Using a foam brush spread a layer of Mod Podge onto the base, carefully lay your paper on top and, with moistened fingers or a brayer, gently push out any bubbles that may appear.
TIP #2: My base had a raised, curved edge so I cut the paper to be a little bit bigger and attached it. After it was dry I added another coat of Mod Podge to really stiffen it up. When that dried it was easy to go in with a sharp knife and cut around the curves.
Set aside and allow to dry thoroughly. After it dries you can add a sealer coat of Mod Podge over the top and allow that to dry.
After the base is dry drill a hole in the center just big enough for your lamp cord to pass through. Center your base-plate over the hole and screw it in place.
Now is a good time to glue on the feet – I used old knobs and Gorilla Glue but you could use anything that appealed.
Now, assemble the lamp. First, run the wire from the lamp kit up through the base and the ½ inch pipe. Connect the pipe to the base and pull the wire through the reduction cap and then attach the reduction cap to the pipe.
Next connect all the wiring as directed on the lamp box kit.

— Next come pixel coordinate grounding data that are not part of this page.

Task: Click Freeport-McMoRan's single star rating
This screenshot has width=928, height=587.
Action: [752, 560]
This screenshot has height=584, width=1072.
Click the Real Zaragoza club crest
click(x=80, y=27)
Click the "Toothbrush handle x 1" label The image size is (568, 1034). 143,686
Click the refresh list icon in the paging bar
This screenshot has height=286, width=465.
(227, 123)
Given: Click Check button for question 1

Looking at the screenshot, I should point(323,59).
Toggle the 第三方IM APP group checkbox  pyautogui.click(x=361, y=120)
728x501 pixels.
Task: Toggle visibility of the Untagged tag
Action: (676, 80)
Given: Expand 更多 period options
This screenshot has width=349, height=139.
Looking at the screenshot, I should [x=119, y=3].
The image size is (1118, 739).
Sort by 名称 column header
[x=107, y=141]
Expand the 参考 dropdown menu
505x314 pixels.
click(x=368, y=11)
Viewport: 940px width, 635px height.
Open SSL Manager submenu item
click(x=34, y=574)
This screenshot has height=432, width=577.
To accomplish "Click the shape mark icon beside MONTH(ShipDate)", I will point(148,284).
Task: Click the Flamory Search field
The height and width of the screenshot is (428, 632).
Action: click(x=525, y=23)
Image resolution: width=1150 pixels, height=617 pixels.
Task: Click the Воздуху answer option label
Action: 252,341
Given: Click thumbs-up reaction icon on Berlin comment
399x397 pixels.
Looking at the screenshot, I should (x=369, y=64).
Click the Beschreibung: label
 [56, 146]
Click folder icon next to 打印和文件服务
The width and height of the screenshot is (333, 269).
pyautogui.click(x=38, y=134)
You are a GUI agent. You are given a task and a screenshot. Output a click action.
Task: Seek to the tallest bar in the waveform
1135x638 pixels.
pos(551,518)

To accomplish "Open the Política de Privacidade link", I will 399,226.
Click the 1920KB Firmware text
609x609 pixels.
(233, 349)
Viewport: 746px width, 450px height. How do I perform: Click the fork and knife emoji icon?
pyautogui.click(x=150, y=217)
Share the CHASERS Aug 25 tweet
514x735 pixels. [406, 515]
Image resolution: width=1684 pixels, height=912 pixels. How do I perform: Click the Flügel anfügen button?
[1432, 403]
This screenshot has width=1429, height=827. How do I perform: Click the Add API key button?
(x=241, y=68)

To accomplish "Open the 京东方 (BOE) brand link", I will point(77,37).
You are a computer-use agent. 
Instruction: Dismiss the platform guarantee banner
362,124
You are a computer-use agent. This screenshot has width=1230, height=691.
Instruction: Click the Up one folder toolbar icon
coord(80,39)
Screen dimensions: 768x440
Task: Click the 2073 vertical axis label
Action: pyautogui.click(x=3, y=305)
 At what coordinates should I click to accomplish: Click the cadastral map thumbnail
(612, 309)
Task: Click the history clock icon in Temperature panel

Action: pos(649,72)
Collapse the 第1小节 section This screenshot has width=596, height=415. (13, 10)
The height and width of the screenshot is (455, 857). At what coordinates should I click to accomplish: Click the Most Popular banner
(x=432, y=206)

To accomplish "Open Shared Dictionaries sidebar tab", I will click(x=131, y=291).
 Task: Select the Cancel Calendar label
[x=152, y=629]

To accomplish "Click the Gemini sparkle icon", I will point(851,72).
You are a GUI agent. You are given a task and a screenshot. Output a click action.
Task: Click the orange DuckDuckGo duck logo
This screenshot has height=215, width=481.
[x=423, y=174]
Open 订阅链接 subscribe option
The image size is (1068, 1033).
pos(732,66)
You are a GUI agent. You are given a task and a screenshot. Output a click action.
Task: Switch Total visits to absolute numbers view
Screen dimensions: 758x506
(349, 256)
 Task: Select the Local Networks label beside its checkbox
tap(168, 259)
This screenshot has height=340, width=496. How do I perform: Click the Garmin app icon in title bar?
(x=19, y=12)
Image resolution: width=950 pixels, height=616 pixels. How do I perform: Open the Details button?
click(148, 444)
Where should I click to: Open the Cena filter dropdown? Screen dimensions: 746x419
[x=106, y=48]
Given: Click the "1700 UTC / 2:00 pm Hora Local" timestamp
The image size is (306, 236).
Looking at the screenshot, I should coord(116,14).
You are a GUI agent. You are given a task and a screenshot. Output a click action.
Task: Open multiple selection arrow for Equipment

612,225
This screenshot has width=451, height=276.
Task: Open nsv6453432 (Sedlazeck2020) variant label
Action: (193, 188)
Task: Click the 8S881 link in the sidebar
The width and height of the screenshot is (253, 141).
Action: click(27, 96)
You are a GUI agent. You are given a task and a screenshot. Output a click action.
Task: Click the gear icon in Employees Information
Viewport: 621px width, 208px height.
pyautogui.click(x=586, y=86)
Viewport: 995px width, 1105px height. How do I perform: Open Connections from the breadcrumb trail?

. . . this will leave you wondering (as it did me):
Really!? That’s all there is to wiring a lamp!? Why do they cost so much? Why wasn’t I told this before? Why am I just finding this out in my lamp-buying twilight years?
Anyway . . .
Your basic lamp is assembled.
In keeping with my map theme, I used copies of a couple of vintage maps that I own to cover the shade. After making a template of the lamp shade, I cut out the shapes (a little bigger than the template) and decoupaged the map to the shade, carefully pushing out the bubbles with my fingers.
After it dried I trimmed the edges a little bit and then hot glued some ribbon around the top and bottom as a finishing touch.
If you decide to build some vintage modern map lamps of your very own, consider grabbing some maps of areas that are special to you on eBay. Maybe your hometown, where you got married, etc.
If you have any questions about my map lamp, please don’t hesitate to ask. I will monitor the comments section and respond.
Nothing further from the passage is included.